Dua rumah tersebut merupakan milik Ale dan Tabeh. Kedua rumah yang berada dekat dengan Sungai Belantian tak mampu menahan derasnya banjir.
"Dua rumah tersebut rusak parah. Lalu perlahan hanyut dan berpindah dari posisi awalnya," kata Kapolsek Ngabang AKP Prambudi pada Kamis (23/5).

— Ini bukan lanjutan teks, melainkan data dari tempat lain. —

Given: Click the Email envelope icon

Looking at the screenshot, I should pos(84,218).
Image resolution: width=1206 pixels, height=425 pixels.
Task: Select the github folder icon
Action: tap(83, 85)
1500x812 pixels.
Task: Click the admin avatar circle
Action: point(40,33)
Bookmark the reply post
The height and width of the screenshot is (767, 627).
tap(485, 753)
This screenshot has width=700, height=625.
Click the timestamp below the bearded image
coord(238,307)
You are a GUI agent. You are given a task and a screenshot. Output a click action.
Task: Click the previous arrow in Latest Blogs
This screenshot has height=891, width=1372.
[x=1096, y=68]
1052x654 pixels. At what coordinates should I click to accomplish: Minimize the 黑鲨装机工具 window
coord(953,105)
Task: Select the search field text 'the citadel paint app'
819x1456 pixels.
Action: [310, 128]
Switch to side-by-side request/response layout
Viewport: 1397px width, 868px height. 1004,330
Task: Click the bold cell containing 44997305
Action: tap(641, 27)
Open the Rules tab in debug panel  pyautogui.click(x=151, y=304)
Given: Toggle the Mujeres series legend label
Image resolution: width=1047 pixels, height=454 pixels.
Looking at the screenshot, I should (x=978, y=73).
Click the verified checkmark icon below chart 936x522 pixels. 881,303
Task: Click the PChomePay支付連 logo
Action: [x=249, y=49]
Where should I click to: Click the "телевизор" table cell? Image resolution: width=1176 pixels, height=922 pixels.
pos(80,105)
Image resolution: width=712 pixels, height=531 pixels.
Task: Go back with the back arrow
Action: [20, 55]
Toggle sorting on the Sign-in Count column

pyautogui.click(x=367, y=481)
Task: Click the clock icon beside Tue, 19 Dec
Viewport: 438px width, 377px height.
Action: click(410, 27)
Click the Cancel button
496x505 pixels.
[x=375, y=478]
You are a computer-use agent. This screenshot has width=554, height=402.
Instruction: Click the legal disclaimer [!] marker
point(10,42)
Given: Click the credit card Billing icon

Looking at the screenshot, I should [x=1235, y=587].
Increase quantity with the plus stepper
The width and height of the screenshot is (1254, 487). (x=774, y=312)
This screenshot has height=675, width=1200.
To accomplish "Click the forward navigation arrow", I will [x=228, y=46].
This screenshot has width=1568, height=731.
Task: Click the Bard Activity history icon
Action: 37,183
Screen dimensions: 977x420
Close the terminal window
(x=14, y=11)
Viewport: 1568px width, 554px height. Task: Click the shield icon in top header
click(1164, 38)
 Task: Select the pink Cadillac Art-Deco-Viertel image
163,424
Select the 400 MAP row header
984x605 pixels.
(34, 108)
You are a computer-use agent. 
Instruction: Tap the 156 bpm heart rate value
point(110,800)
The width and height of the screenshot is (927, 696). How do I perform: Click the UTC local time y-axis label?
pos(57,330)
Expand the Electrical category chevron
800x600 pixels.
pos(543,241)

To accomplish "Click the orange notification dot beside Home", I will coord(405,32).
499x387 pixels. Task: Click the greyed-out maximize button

Berdasarkan pengecekan oleh pihak Polsek Ngabang, ia mengatakan banjir di Dusun Tebedak Desa Tebedak membuat 72 rumah terendam. Ketinggian air bervariasi dari 10 cm hingga 1 meter. Banjir juga merendam tiga rumah ibadah di desa tersebut.
Akibat banjir tersebut, warga mulai mengungsi ke rumah keluarga dan tetangga. Warga juga membuat empat posko banjir di rumah warga.
"Berdasarkan hasil pantauan, diperkirakan banjir di Bantaran sungai Belantian di Dusun Tebedak, Desa Tebedak mengalami kenaikan pada Rabu (22/5) sekitar pukul 15.00 WIB. Kondisi air saat ini masih mengalami kenaikan," ungkapnya. (mif)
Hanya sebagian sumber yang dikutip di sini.